(What this task involves): Please rewrite the listing lines from the line with "Tap the checkmark circle on the PROCESS box" up to and including the line with "pyautogui.click(x=1094, y=467)" as a numbered list, leaving out blank lines. Give only those lines.

Rows from a screen grounding dataset:
-- -- --

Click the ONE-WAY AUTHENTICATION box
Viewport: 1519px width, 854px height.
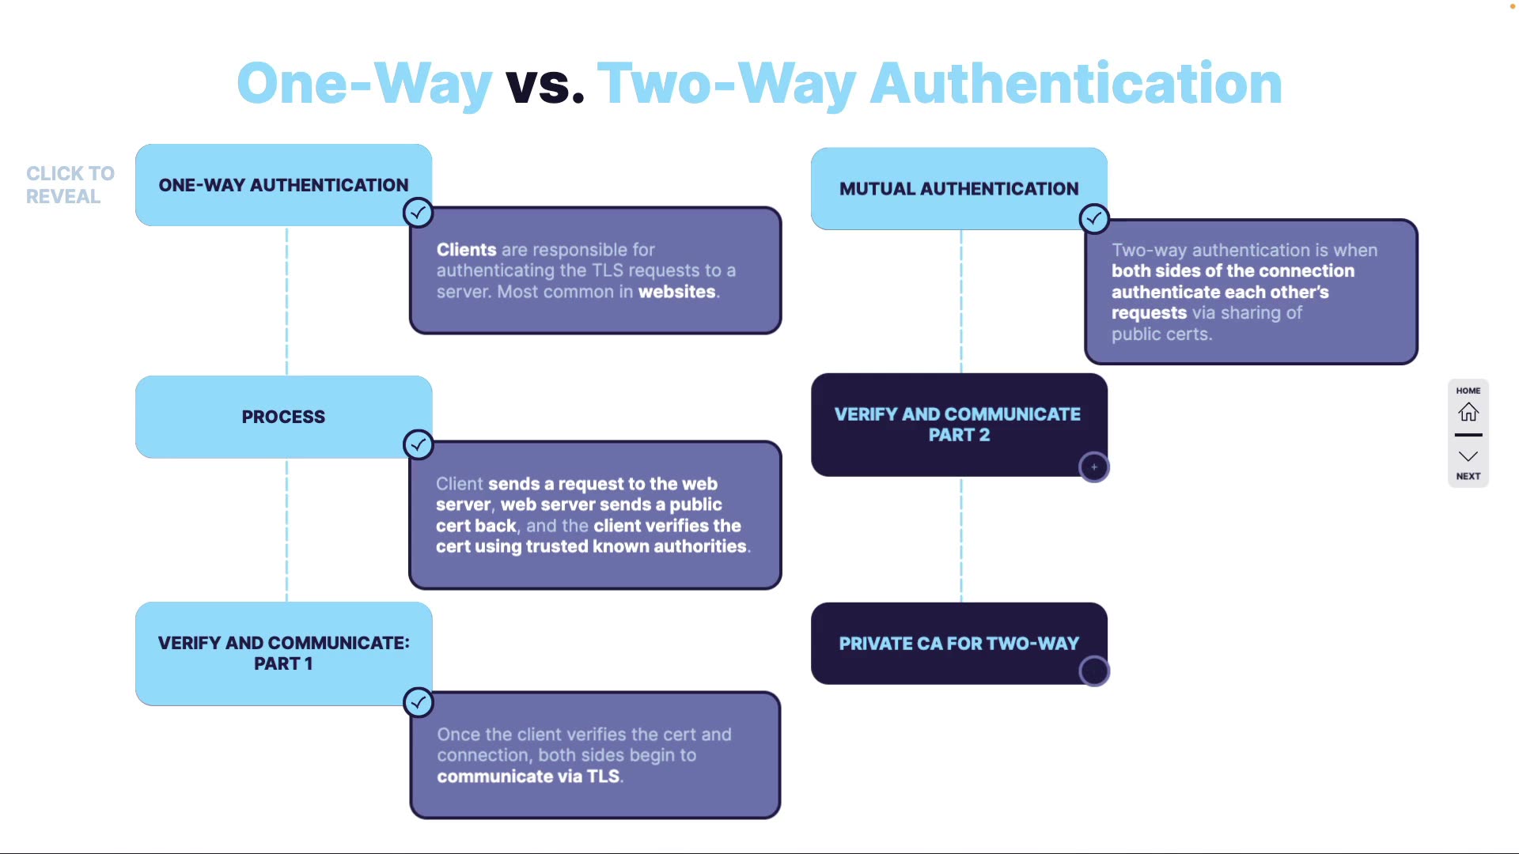pyautogui.click(x=283, y=185)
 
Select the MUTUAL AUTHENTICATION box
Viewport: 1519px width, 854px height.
pyautogui.click(x=958, y=189)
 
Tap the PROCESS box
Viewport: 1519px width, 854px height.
pyautogui.click(x=283, y=417)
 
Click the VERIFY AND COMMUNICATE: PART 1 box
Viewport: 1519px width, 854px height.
pyautogui.click(x=283, y=653)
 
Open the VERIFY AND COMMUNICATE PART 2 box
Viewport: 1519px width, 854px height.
pyautogui.click(x=958, y=425)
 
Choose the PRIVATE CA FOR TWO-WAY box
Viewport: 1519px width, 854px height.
pyautogui.click(x=958, y=644)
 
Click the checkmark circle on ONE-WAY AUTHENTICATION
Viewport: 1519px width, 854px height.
pyautogui.click(x=418, y=213)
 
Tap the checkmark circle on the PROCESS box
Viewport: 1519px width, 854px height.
pyautogui.click(x=418, y=445)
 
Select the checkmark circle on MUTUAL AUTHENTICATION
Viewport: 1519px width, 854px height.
pyautogui.click(x=1094, y=219)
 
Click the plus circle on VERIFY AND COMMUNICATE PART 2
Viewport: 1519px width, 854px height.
pyautogui.click(x=1094, y=467)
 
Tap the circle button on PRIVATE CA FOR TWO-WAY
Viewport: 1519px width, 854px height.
pyautogui.click(x=1094, y=671)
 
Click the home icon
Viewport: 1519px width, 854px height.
pyautogui.click(x=1468, y=412)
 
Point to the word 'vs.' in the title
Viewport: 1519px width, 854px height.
pyautogui.click(x=545, y=84)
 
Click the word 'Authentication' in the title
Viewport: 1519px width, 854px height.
pyautogui.click(x=1076, y=84)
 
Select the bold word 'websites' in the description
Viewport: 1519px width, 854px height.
pyautogui.click(x=677, y=292)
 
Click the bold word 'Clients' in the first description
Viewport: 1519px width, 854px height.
pyautogui.click(x=466, y=250)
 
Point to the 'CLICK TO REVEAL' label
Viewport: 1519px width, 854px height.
pyautogui.click(x=70, y=185)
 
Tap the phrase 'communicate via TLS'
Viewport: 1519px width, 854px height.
pyautogui.click(x=528, y=777)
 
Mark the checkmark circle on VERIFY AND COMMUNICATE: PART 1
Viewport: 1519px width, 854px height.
pyautogui.click(x=418, y=702)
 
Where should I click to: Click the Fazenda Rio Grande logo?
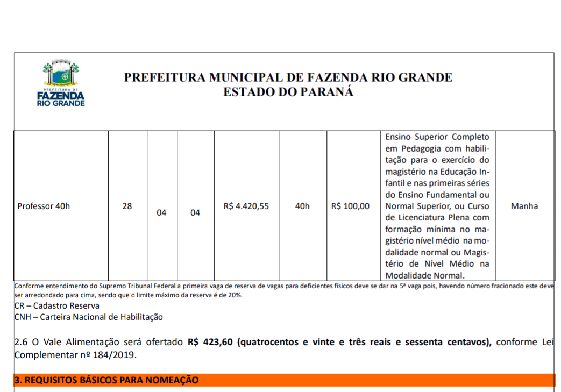pos(61,84)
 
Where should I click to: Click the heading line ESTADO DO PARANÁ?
pos(288,92)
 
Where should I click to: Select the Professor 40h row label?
pos(44,206)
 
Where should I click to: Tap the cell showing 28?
pos(127,206)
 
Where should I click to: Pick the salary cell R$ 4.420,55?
pos(246,206)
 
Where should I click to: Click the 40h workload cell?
pos(302,206)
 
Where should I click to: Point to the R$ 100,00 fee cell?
pos(350,206)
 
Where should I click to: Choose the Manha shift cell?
pos(524,206)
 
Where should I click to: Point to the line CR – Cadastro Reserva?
pos(56,306)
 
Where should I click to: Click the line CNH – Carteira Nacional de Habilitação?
pos(88,317)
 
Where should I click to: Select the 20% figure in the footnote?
pos(235,295)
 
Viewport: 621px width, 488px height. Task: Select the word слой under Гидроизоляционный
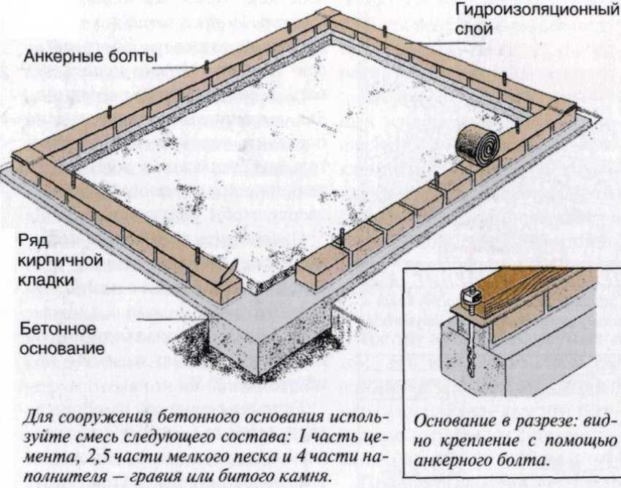[x=473, y=29]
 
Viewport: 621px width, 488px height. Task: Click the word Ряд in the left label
[x=34, y=241]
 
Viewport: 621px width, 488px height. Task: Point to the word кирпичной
[x=61, y=260]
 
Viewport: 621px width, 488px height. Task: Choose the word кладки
[x=46, y=280]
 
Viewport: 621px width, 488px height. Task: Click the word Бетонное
[x=58, y=329]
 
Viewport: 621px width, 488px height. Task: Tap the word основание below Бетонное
[x=62, y=349]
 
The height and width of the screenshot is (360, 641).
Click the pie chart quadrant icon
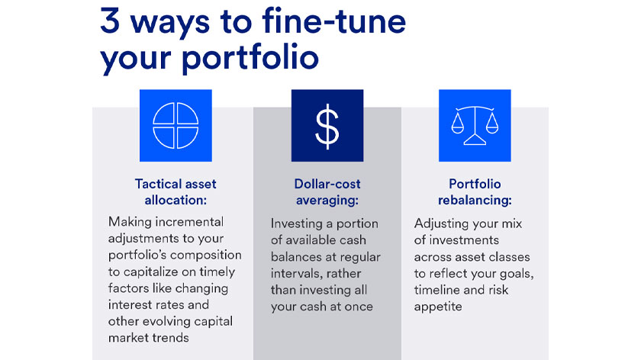(x=176, y=125)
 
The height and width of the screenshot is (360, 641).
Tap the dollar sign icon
(x=327, y=125)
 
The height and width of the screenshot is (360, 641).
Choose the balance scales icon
(x=475, y=125)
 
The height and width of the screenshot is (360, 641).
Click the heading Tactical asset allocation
(x=176, y=191)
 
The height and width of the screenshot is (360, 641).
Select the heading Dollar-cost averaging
(x=327, y=191)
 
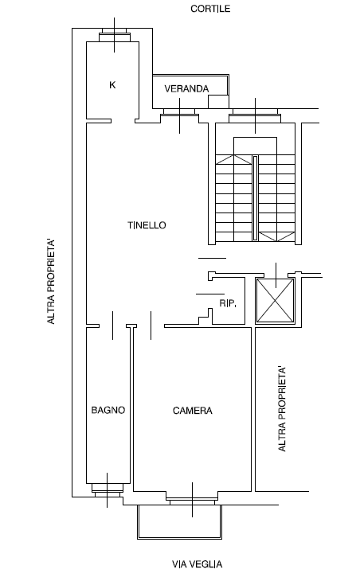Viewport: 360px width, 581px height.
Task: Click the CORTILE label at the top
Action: click(x=210, y=9)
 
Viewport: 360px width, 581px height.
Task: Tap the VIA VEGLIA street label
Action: click(x=198, y=564)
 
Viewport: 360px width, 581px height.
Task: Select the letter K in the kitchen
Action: click(x=112, y=85)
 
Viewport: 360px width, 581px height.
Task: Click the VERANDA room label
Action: click(x=186, y=89)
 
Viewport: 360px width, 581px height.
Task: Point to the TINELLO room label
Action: click(x=147, y=225)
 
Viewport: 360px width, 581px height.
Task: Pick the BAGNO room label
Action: click(x=108, y=410)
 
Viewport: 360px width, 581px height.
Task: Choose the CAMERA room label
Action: click(x=193, y=411)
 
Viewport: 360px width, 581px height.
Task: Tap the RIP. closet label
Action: click(x=228, y=303)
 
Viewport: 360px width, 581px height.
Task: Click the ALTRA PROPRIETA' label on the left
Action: click(x=51, y=282)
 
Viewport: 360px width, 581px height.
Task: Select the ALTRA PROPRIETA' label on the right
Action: click(x=282, y=409)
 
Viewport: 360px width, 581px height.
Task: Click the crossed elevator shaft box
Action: click(x=275, y=302)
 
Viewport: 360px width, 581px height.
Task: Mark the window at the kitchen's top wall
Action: click(x=115, y=36)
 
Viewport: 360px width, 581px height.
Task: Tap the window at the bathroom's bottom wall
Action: click(x=108, y=489)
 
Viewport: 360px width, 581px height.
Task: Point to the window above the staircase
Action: click(x=255, y=115)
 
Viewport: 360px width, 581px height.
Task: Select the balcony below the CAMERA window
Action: click(x=180, y=522)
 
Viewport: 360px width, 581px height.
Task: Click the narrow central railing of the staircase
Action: click(x=255, y=198)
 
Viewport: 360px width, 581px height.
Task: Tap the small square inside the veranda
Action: click(x=218, y=102)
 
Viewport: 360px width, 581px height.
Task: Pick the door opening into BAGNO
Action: click(x=113, y=326)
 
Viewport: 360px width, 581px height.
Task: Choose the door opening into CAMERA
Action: click(x=151, y=326)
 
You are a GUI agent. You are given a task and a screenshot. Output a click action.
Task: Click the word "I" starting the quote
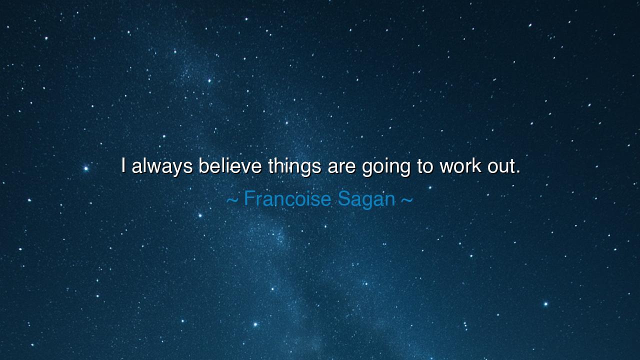point(124,166)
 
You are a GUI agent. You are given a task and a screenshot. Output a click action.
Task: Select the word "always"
point(162,166)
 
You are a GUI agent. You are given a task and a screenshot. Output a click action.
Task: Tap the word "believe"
point(230,166)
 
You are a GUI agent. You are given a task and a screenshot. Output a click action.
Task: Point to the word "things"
point(294,166)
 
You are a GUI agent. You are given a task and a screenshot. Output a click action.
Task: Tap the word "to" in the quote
point(424,166)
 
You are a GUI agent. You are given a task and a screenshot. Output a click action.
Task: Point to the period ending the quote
point(518,172)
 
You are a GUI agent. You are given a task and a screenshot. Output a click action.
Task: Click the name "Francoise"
point(288,199)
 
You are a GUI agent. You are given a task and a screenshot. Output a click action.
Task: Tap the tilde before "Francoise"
point(232,200)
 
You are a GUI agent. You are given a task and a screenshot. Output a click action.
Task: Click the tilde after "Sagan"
point(406,200)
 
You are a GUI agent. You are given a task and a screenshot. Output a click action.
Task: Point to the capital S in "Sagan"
point(343,198)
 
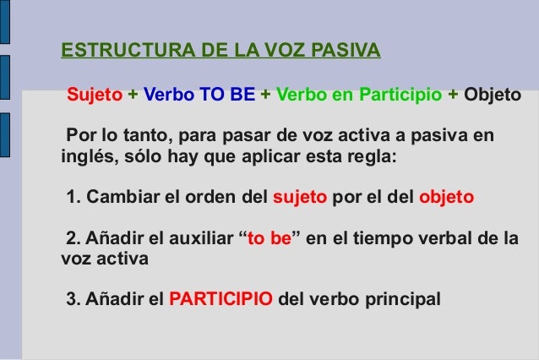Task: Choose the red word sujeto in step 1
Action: (x=301, y=199)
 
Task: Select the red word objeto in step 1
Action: (x=447, y=199)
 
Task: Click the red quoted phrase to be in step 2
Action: (x=266, y=239)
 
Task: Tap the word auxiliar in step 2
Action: (x=199, y=239)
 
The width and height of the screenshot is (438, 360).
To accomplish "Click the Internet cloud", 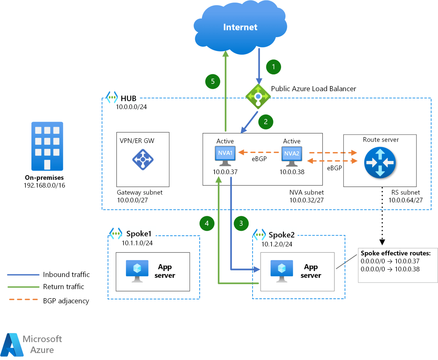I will pos(240,27).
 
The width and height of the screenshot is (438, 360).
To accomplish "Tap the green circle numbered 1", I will pos(274,67).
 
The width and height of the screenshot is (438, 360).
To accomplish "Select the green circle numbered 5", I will pos(212,81).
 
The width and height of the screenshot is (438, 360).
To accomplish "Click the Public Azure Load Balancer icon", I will pos(258,96).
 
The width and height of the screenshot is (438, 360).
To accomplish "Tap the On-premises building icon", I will pos(47,146).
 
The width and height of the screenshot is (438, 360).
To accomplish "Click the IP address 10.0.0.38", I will pos(292,171).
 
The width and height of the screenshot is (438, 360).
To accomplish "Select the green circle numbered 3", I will pos(241,223).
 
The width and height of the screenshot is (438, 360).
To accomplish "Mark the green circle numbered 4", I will pos(207,223).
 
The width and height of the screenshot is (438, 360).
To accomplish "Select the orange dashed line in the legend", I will pos(23,300).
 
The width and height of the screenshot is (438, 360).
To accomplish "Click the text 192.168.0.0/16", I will pos(45,185).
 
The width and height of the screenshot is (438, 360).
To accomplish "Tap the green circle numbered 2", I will pos(266,122).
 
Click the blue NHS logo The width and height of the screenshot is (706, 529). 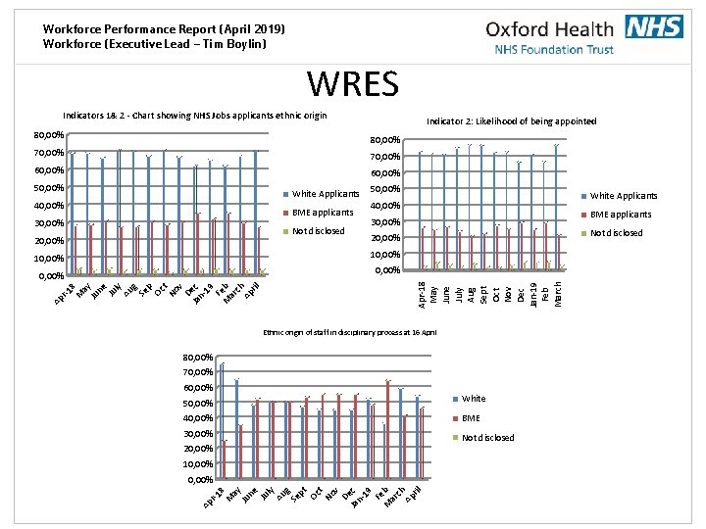coord(654,26)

-- -- --

(The answer):
1. Tap the checkmark circle on the PROCESS box
2. Viewport: 1519px width, 854px height.
3. pyautogui.click(x=418, y=445)
4. Select the checkmark circle on MUTUAL AUTHENTICATION
5. Viewport: 1519px width, 854px height.
6. pyautogui.click(x=1094, y=219)
7. Click the plus circle on VERIFY AND COMMUNICATE PART 2
8. Viewport: 1519px width, 854px height.
9. pyautogui.click(x=1094, y=467)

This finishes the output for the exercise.